2007年4月13日 神戸新聞

色覚もバルアフリー カラフル表示には理由がある

 神戸市バスに乗ると、車内の派手な色づかいに一瞬、目を奪われる。青いシートにオレンジ 色の握り棒、押しボタンは黄色だ。単純な配色だが、実は色弱者にも目立つよう工夫された新型車で、徐々に導入台数を増やしている。
 緑や赤などの識別が困難な先天的な色覚障害がある日本人は、男性で 20人に一人、女性では 500人に一人といわれる。緑内障などの疾患による障害を含めると、色弱者は全国で 500万人以上にものぼる。
 高度情報化社会を迎え、路線案内や新聞、雑誌の図解、看板広告など、微妙な色の違いを駆使したデザインは、一般的には分かりやすく便利だ。一方で、色の区別に苦労し、不便な生活を強いられている人は決して少なくない。
 誰にでも分かりやすい「ユニバーサルデザイン」への関心が高まるなか、氾濫する色使いを見直す公的機関や企業も現れ始めた。身近な「色覚バリアフリー社会」の取り組みを探してみた。
                                                (写真・記事 辰巳直之)

**作業項目 1**
本文の「神戸市バスに乗ると、車内の派」から「ている人は決して少なくない。」までを、そのまま書き写してください。
**作業項目 2**
本文をもとに、次の問いに答えてください。
(a) 神戸市バスの新型車で、握り棒は何色ですか。
(b) 先天的な色覚障害がある日本人女性の割合は、どれくらいといわれていますか。
(c) 疾患による障害も含めた場合、全国の色弱者は何人以上にのぼりますか。
**作業項目 3**
本文で神戸市バスの新型車内について挙げられている設備を、その色とともにすべて列挙してください。

**学習資料**
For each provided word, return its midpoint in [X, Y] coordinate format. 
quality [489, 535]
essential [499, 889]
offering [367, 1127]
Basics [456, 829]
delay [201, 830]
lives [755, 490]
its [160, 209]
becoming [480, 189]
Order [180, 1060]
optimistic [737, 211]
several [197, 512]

**回答 1**
神戸市バスに乗ると、車内の派手な色づかいに一瞬、目を奪われる。青いシートにオレンジ 色の握り棒、押しボタンは黄色だ。単純な配色だが、実は色弱者にも目立つよう工夫された新型車で、徐々に導入台数を増やしている。
 緑や赤などの識別が困難な先天的な色覚障害がある日本人は、男性で 20人に一人、女性では 500人に一人といわれる。緑内障などの疾患による障害を含めると、色弱者は全国で 500万人以上にものぼる。
 高度情報化社会を迎え、路線案内や新聞、雑誌の図解、看板広告など、微妙な色の違いを駆使したデザインは、一般的には分かりやすく便利だ。一方で、色の区別に苦労し、不便な生活を強いられている人は決して少なくない。

**回答 2**
(a) オレンジ色
(b) 500人に一人
(c) 500万人以上

**回答 3**
青いシート
オレンジ色の握り棒
黄色の押しボタン